Die Künstlerin lizvlx erklärt das Verhältnis von Realität und Inszenierung in den Arbeiten von ubermorgen.com.

13.621 dokumentierte Todesfälle

"Asylabwehramt" steht auf dem Türschild des dreiräumigen Büros, das man über ein mit Verordnungen ausgepflastertes Wartezimmer betritt. Unter den Akten und Dokumenten, die aufliegen, ist etwa das "EU-Fingerabdruckblatt", ein "Auszug aus dem Kärntner Grundversorgungsgesetz" oder auch die "Staatendokumentationsbeirat-Verordnung".

An der Wand hinter dem Cheftisch hängt eine Liste mit 13.621 dokumentierten Todesfällen von Flüchtlingen, die auf dem Weg in "die Festung Europa" umgekommen sind.
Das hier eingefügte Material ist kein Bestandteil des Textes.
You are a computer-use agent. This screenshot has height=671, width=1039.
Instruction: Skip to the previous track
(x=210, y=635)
Das Asylabwehramt, so erfährt man auf der Heimseite asylabwehramt.at, ist zuständig für:

"Prävention, Asylgesuchstellung im Ausland, Anonymisierung des Asylverfahrens, Aufklärung des Schlepperwesens, Immigrationsdiversion, Abwehr von überzähligen Flüchtlingen und AsylbewerberInnen, Selektion (Wirtschaftsflüchtlinge, Einbürgerungen), geheime Abschiebungen (kontrollierte Ausreisen), Migrationsanalysen, Automatisierung des Asylwesens, Volksschutz, Vermeidung von Retraumatisierung und den Ausbau bürokratischer Hindernisse."
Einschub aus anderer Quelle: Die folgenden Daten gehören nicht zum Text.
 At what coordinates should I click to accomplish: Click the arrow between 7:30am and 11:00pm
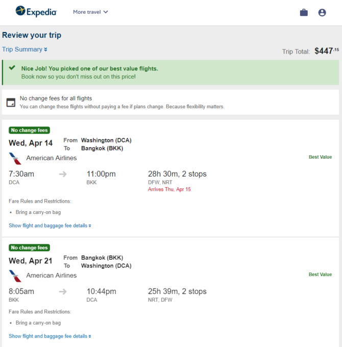(x=63, y=174)
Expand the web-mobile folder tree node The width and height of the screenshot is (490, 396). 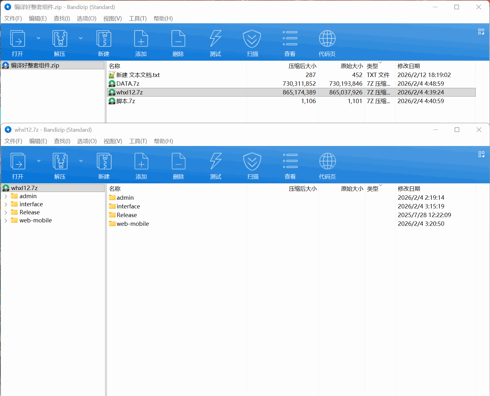tap(6, 221)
Fremdenrecht und Menschenrecht

Das Asylabwehramt ist eine Installation der aktionistischen Medienkunst-Gruppe ubermorgen.com im Kunstraum "das weisse haus" in der Wiener Innenstadt. Mit der Einrichtung einer realitätsgetreuen Amtsstube, reagieren die Künstler auf die Vergangenheit des Gebäudes Wollzeile 1, in dem früher Abteilungen des Bundeskanzleramts und des Finanzministeriums untergebracht waren.
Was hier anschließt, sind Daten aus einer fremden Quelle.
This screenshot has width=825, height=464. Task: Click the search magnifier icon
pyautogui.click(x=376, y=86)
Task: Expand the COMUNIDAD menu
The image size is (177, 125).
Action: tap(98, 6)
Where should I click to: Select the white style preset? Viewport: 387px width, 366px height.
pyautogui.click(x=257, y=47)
Sie reagieren aber auch auf das europäische und österreichische Asylwesen, dessen Rechtslage kompliziert und ständigen Änderungen unterworfen ist. Das macht es selbst für Juristen schwer durchschaubar und hat auch zur Folge, dass viele Amtshandlungen gegenüber Asylsuchenden im rechtsfreien Raum ausgeführt werden.

Die verschärften Fremdengesetze stehen zudem im Konflikt mit den Menschenrechtskonventionen - das wird angesichts der vom Verfassungsgerichtshof bestätigten Ausweisung der österreichischen Familie Zogaj in den Kosovo kritisiert, und das will auch der Weltflüchtlingstag am 20. Juni 2010 ins öffentliche Bewusstsein rufen.

Verdichtung der absurden Realität

Wer denkt, dass die Verordnungen, die im Asylabwehramt aufliegen, erfunden sind, dass die Krankenberichte von zweijährigen Flüchtlingskindern oder die gerichtlichen Ablehnungsbegründungen einzelner Asylanträge gefälscht sind, der irrt - es handelt sich um reale Dokumente und wahre Geschichten.

Das Asylabwehramt ist eine drastische Vorführung realer Umstände, die für Menschen über Zukunft und Leben entscheiden. Die Künstler sind zu dem Schluss gekommen: die Realität zu überzeichnen, um eine künstlerische Aussage zu verdeutlichen, sei in diesem Fall gar nicht möglich, so lizvlx von ubermorgen.com: "Wir arbeiten gerne mit copy & paste. Uns interessiert, etwas zu kopieren, was da ist, es leicht zu modifizieren, zu verdichten und zu spiegeln, um hier auch die Grenzen zwischen echt und fake verschwinden zu lassen. Obwohl sie vielleicht gar nicht da waren."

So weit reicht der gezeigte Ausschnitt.